Let's say we have the following rule for that particular Nim game: You have multiple heaps, and you have to remove 1,2 or 3 sticks (not more) from a SINGLE choosen heap. The player who pick up the last stick LOSES. (misere game). Is there an algorithm which solves this variant of Nim game ?

Thanks in advance!

  • See Wikipedia. – Emil Jeřábek May 24 at 13:37
  • @EmilJeřábek Make an answer? – Yuval Filmus May 24 at 16:16
  • Not sure if I get it... First of all, I have to reduce the size of all heaps modulo k+1. Only after that, I can compute the Nim-sum and if that sum is equal to 0 I have to pick up k sticks from a heap ? Am I right ? – QBl May 24 at 16:45
up vote 1 down vote accepted

The following answer solves your game under normal play when there is a single heap. You can accommodate multiple heaps using Sprague–Grundy theory. Using a very similar approach, you can also handle misère rules.

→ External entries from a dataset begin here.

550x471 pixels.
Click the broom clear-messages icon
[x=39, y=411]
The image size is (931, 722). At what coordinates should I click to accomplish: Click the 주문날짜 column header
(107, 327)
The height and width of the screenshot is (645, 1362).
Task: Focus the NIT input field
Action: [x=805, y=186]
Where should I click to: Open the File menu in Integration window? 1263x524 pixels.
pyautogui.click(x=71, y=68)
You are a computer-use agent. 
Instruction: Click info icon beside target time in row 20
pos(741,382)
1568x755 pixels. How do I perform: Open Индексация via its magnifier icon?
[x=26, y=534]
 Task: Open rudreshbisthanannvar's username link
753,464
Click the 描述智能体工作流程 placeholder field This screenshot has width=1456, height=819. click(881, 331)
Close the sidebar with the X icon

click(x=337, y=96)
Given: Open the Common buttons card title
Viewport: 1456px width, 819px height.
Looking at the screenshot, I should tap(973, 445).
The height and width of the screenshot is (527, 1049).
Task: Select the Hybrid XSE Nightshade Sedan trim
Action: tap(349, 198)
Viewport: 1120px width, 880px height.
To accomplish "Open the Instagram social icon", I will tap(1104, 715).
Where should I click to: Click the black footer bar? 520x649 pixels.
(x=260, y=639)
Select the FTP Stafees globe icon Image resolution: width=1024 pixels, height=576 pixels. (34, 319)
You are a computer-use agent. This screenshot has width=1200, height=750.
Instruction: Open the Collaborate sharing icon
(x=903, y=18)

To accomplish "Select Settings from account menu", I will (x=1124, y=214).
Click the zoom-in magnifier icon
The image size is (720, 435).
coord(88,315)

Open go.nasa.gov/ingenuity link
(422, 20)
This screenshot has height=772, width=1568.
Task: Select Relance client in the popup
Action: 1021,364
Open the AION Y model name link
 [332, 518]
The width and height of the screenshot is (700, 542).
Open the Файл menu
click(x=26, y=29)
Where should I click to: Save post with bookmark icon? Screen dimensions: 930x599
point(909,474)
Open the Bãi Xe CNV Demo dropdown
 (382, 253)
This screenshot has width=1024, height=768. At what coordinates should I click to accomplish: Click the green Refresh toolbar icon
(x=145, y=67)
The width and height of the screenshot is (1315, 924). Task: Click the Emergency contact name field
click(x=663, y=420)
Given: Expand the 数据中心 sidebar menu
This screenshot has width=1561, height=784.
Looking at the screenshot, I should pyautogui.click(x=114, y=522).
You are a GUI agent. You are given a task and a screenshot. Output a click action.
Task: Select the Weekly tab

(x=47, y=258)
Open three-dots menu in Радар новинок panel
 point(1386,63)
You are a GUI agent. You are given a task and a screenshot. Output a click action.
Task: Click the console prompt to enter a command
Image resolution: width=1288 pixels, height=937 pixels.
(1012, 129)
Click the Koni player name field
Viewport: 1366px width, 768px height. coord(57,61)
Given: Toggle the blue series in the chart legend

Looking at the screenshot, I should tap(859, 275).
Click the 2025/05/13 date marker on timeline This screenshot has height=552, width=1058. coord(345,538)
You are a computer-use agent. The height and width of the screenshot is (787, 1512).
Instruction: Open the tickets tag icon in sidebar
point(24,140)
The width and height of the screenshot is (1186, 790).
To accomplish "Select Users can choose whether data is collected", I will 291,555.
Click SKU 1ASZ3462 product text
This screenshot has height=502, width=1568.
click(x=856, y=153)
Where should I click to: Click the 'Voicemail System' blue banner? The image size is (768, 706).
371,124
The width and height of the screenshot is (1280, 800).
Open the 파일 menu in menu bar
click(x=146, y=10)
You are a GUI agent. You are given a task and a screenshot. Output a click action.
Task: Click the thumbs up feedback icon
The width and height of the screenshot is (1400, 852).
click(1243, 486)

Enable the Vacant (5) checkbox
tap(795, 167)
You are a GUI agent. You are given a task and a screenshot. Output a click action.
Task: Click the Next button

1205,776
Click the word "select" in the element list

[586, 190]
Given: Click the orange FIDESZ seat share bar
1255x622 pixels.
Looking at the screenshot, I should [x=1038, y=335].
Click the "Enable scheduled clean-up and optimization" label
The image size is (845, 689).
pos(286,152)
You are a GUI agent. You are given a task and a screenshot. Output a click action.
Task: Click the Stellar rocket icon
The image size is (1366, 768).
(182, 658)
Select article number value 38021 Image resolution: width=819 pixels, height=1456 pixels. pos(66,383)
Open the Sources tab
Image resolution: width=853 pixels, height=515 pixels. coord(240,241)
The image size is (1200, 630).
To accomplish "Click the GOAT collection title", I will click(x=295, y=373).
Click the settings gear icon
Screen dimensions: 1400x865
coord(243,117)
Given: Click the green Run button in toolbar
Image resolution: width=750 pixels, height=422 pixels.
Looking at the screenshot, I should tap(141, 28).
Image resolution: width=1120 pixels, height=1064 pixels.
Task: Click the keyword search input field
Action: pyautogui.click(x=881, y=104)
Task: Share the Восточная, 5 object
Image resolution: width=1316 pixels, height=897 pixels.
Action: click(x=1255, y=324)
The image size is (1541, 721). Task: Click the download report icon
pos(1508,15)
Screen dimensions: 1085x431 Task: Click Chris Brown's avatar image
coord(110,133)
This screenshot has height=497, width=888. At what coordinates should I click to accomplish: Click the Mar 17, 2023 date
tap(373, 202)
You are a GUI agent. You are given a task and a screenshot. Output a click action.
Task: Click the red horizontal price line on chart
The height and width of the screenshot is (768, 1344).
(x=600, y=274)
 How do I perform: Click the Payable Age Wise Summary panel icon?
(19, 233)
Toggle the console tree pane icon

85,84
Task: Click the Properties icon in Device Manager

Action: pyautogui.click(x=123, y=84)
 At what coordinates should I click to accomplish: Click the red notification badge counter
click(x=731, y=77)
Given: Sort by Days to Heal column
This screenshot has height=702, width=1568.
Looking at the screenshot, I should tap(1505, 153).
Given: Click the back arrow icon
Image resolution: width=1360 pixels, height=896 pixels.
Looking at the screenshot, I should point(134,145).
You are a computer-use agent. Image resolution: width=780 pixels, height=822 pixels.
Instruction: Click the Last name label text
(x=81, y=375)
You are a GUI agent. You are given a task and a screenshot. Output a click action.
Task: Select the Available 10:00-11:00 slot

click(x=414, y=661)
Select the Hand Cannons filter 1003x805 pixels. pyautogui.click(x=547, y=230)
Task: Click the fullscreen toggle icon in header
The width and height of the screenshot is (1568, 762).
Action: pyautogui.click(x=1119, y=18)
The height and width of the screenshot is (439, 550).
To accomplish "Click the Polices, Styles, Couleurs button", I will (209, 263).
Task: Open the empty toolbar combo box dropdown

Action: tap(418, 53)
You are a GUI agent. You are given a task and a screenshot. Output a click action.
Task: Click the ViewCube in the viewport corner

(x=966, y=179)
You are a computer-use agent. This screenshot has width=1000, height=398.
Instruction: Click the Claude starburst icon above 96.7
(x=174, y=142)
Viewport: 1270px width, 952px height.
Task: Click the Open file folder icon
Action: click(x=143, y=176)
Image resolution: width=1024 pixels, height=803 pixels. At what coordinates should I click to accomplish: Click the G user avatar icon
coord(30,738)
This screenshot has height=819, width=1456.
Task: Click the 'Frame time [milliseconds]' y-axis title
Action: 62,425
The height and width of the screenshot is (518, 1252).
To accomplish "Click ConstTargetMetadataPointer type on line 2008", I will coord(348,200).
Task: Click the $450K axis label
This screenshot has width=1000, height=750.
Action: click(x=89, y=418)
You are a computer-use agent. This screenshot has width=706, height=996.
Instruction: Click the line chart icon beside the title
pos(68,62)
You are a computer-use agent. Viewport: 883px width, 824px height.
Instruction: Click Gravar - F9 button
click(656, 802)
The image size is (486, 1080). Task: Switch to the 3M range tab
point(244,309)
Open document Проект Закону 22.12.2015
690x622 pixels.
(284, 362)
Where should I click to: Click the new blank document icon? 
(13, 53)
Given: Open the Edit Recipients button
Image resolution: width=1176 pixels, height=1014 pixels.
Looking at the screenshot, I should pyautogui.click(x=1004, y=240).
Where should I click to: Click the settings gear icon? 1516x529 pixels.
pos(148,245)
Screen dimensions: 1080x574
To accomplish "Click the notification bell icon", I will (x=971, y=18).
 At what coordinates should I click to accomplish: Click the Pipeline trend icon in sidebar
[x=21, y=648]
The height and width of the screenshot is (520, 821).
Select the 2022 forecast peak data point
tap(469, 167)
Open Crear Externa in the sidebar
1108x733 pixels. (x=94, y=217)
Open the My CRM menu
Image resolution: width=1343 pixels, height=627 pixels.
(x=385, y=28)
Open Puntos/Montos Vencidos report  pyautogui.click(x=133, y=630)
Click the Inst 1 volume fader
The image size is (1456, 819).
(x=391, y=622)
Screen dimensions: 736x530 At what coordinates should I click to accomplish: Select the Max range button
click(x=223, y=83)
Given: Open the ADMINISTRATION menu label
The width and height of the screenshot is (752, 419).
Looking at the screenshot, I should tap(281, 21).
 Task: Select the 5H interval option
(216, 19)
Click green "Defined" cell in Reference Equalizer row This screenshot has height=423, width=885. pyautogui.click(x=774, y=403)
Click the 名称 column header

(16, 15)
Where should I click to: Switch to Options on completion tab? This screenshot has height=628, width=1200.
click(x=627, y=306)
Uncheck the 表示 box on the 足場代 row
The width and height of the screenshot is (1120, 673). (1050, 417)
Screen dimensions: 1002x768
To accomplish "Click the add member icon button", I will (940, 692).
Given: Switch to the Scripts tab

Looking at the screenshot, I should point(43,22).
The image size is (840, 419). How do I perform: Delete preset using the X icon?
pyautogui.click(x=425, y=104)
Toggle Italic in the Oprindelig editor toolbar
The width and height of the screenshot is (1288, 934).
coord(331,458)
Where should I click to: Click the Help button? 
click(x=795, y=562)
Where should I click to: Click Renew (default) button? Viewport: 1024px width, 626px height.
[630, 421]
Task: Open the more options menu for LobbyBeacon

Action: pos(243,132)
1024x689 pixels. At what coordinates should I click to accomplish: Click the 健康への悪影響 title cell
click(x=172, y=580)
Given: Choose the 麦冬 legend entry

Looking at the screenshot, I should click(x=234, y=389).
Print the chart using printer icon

You can solve combinatorial games by calculating the winning and losing positions recursively, using the following algorithm (for your special case):

for n from 0 to infinity:
   set Win[n] to True if n ≥ 1 and Win[n-1] is False
   set Win[n] to True if n ≥ 2 and Win[n-2] is False
   set Win[n] to True if n ≥ 3 and Win[n-3] is False
   otherwise, set Win[n] to False

Here are some empirical results, starting at $n=0$:

False, True, True, True, False, True, True, True, False, True, True, True

The pattern repeats, so one can conjecture that $Win[n]$ is true iff $n$ is not a multiple of 4. It is not hard to prove this guess by induction. Clearly 0 is a losing position, and 1,2,3 are winning positions since we can remove 1,2,3 (respectively) to get to 0. Now 4 is a losing position, since whatever we remove gets us to one of the winning positions 1,2,3. As before, 5,6,7 are winning positions, since we can get down to 4. And so on.

In the same way, you can compute the Sprague–Grundy function, which is $g(n) = n \bmod 4$. This allows you to solve the multiple heap version of this game.